10. Henry Winkler. That's right, the Fonz is in it. And he's fabulously awful.
11. Video stores.
12. Rose McGowan.
13. Speaking of, let's add death by garage door.
15. Death by giant 90s television.
16. The hilariously awful 90s costumes. Especially Gale's.
|WHAT IS THIS SUIT??? Also, source.|
- "That is SO sexist. The killer could easily be female!"
- "Liver alone! Liver, liver. It was a joke..."
- "He's my superior!" "The janitor is your superior."
- "How does it feel to be almost brutally butchered?"
- "Oh, now that's in poor taste. If you were the only suspect in a senseless bloodbath, would you be standing in the horror section?"
- "There are certain RULES that one must abide by in order to successfully survive a horror movie. For instance, number one: you can never have sex." "BOOOOOOOOOO" "BIG NO NO! BIG NO NO! Sex equals death, okay? Number two: you can never drink or do drugs. The sin factor! It's a sin. It's an extension of number one. And number three: never, ever, ever under any circumstances say "I'll be right back." Because you won't be back." "I'm gettin' another beer, you want one?" "Yeah, sure." "I'll be right back."
"See, you push the laws and you end up dead. Okay, I'll see you in the kitchen with a knife."
- "There's a formula to it, a very simple formula.

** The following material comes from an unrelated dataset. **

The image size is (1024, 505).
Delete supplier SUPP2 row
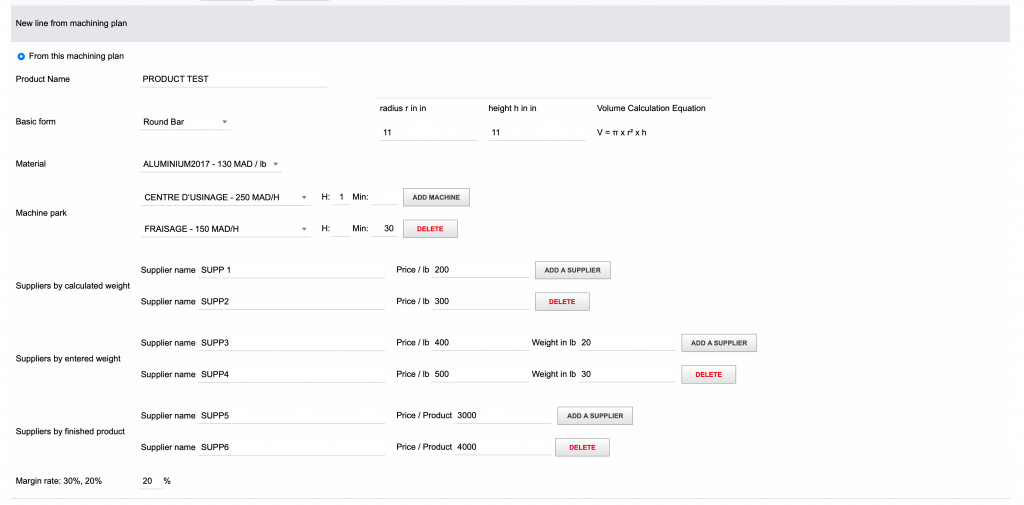[x=562, y=301]
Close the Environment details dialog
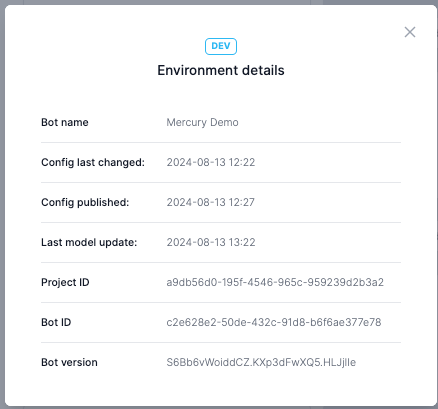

EVERYBODY'S A SUSPECT!"
- "Careful. This is the moment when the supposedly dead killer comes back to life, for one last scare." "Not in my movie."
- "You sick fucks. You've seen one too many movies!" "Now Sid, don't you blame the movies. Movies don't create psychos. Movies make psychos more creative!"
- "Where do you get this shit?" "Ricki Lake."
What's your favourite scary movie?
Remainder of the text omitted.